→ **WORK TO COMPLETE**
From the listing below, pick out each line with the word "dimensions".

→ **RECORDS SUPPLIED**
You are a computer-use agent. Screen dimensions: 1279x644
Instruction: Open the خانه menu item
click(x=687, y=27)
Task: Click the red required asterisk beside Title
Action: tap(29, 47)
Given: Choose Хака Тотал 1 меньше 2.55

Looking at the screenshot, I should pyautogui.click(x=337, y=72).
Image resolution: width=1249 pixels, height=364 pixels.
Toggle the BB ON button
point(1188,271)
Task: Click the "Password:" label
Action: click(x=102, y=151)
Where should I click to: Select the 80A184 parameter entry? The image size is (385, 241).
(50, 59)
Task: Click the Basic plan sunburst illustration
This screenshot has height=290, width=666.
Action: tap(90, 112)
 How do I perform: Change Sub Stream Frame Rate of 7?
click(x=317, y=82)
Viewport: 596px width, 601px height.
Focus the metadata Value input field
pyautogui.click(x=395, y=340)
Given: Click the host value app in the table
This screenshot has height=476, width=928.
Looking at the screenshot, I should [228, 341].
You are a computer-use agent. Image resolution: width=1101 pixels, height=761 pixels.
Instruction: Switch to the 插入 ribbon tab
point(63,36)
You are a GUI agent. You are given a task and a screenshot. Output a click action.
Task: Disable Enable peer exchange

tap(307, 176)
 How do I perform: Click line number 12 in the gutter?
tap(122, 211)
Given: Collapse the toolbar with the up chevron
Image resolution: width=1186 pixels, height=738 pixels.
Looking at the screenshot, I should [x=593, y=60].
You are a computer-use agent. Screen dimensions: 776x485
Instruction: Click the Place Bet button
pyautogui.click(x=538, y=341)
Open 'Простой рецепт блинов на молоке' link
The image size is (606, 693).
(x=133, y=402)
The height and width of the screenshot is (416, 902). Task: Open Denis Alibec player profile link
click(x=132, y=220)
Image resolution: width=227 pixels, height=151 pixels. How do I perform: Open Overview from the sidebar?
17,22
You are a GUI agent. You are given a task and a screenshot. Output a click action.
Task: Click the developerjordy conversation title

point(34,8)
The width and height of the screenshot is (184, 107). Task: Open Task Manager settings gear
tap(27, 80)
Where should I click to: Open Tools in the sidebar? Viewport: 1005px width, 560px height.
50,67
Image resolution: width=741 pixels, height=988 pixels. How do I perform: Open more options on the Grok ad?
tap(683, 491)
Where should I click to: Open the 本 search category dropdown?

→ **RESPONSE**
You are a computer-use agent. Screen dimensions: 1279x644
You are a computer-use agent. Screen dimensions: 776x485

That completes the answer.